8.04. The crucial terms and conditions of the two agreements are :
(i)the first defendant has to manufacture and sell LDP wadding sheets solely to the plaintiff at the rate of Rs.42,750/- per MT for a period of five years (emphasis supplied)
(ii)the plaintiff has to pay Rs.5.00 lakhs as deposit to the first defendant
(iii)the plaintiff has to supply the raw materials //(iv) the plaintiff has to pay Rs.20,000/- per MT, as processing charges.
8.05. The grievance of the plaintiff is that the first defendant is receiving orders from the third parties and it is violation of the terms and conditions of agreement, resulting the institution of suit before the Sub-Court, for the following reliefs :
(i)permanent injunction restraining the first defendant from supplying or selling the expanded polyethylene known as LDPE wadding sheets to any third party except the plaintiff for a period of five years, ending with 31.07.1995 ;
(ii)direction to the defendants to pay damages to the plaintiff a sum of Rs.1.00 lakh or any other sum that may be ascertained for the defendants contravention of the exclusive agreement with the plaintiff ;
(iii)The other usual relief for costs and such other reliefs are also prayed for.
8.06. The plaintiff did not get any interim injunction. The Suit was filed on 21.10.1990 and it is pending. The five year agreement period has expired on 31.05.1995.
8.07. Hence, an amendment of plaint as sought for by the plaintiff in I.A.No.47 of 1998 was allowed to delete the prayer for permanent injunction and to add additional paras 11, 11 (a), 11 (b), 11 (c) and 11 (d), containing averments with respect to the claim of damages for the five year agreement period.
8.08. The trial in the suit has commenced and it is progressing.
8.09. Again, the plaintiff intended to amend the plaint with respect to the same relief, by replacing the words "the amount of tentative damages", and by specifying "Rs.50 lakhs towards damages instead of Rs.1 lakh", by adding para 11 (a) (a).
8.10. The defendants opposed the amendment.
8.11. The learned Subordinate Judge rejected the prayer of amendment on two grounds // (i) the amended claim is barred by limitation, in view of the judgment reported in 2001 (4) CTC 174 //(ii) the present claim is not made within three years from 05.02.1998, when the earlier petition for amendment was allowed, deleting the relief of permanent injunction.
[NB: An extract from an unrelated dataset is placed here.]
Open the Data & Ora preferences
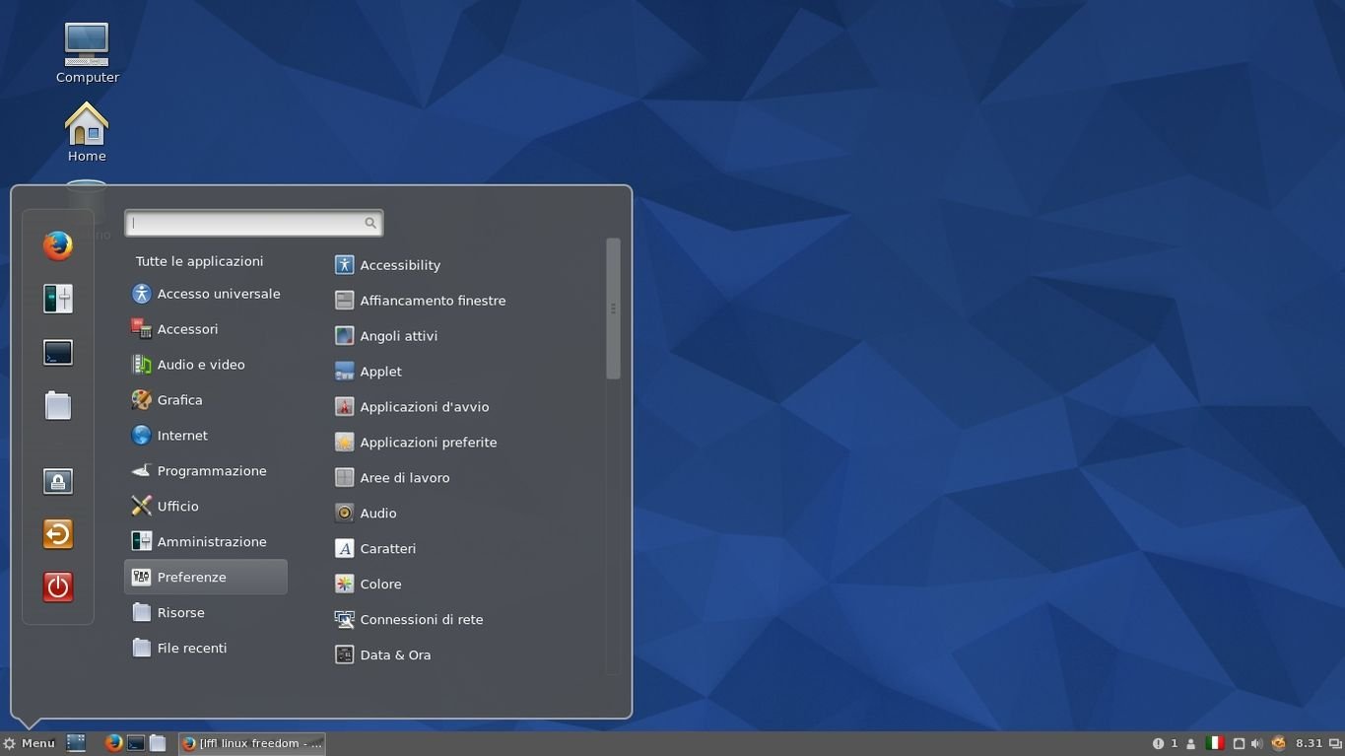The height and width of the screenshot is (756, 1345). coord(394,655)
8.12. Feeling aggrieved by and dissatisfied with the order rejecting the application for amendment, the Civil Revision Petition was filed and, as per the reference, we heard the learned counsel for the parties.
9.00. ARGUMENTS :
9.01. Elaborate and detailed arguments are advanced by both sides by inviting our attention to the pleadings, the orders impugned, the order in revision, the legal provisions and the rulings of Apex court and this High Court on the subject.
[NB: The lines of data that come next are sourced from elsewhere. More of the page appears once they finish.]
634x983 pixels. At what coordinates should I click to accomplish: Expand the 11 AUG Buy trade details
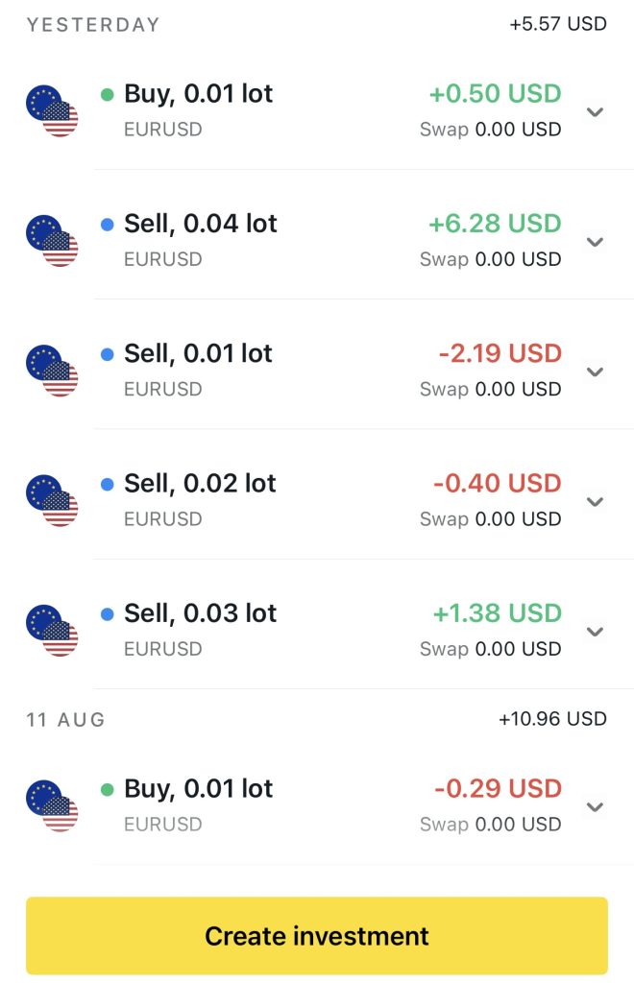click(595, 806)
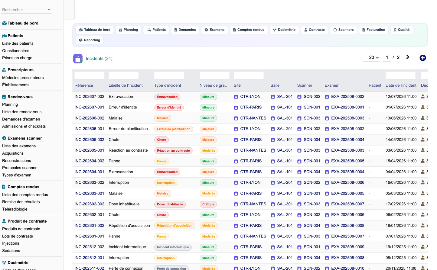Click exam icon next to EXA-202508-0001
The height and width of the screenshot is (270, 437).
click(327, 108)
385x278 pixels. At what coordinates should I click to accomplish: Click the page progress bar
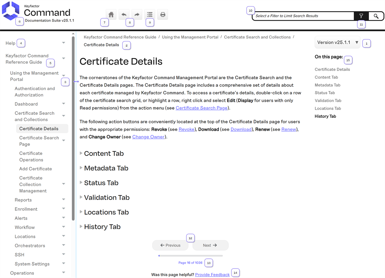[191, 256]
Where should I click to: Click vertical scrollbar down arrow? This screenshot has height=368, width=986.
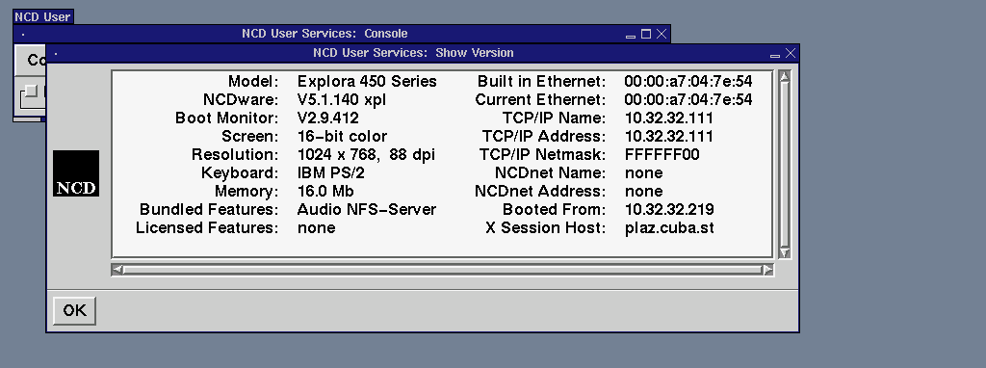[x=784, y=252]
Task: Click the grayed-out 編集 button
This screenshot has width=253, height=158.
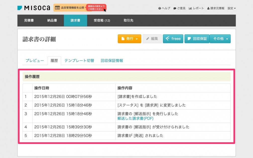Action: coord(152,39)
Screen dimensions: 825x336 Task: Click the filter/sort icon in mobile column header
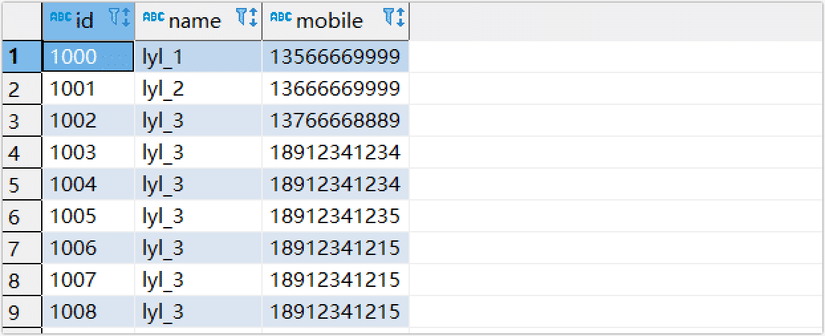[x=393, y=19]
9.02. Mr.S.V.Jayaraman, learned Senior Counsel appearing for the petitioner, has submitted that the trial Court is not justified in disallowing the amendment and it is nothing but defeating the valuable right of the plaintiff. The forceful contention of the learned Senior Counsel is that the findings of the trial Court on the point of limitation suffer with material irregularities and illegalities. It is said that the order is contrary to Section 40 of the Specific Relief Act. While canvassing the cause for plaintiff, it is also stated that by allowing the amendment, there will be no change in the cause of action or in the nature of the suit. It is further pointed that the trial Court, having allowed the relief for damages by deleting the relief of injunction, ought to have permitted the plaintiff to specify the amount of damages of Rs.50.00 lakhs instead of Rs.1.00 lakh. It is contended that there is no malafide intention for the plaintiff in seeking the present amendment and there is no prejudice to the defendants.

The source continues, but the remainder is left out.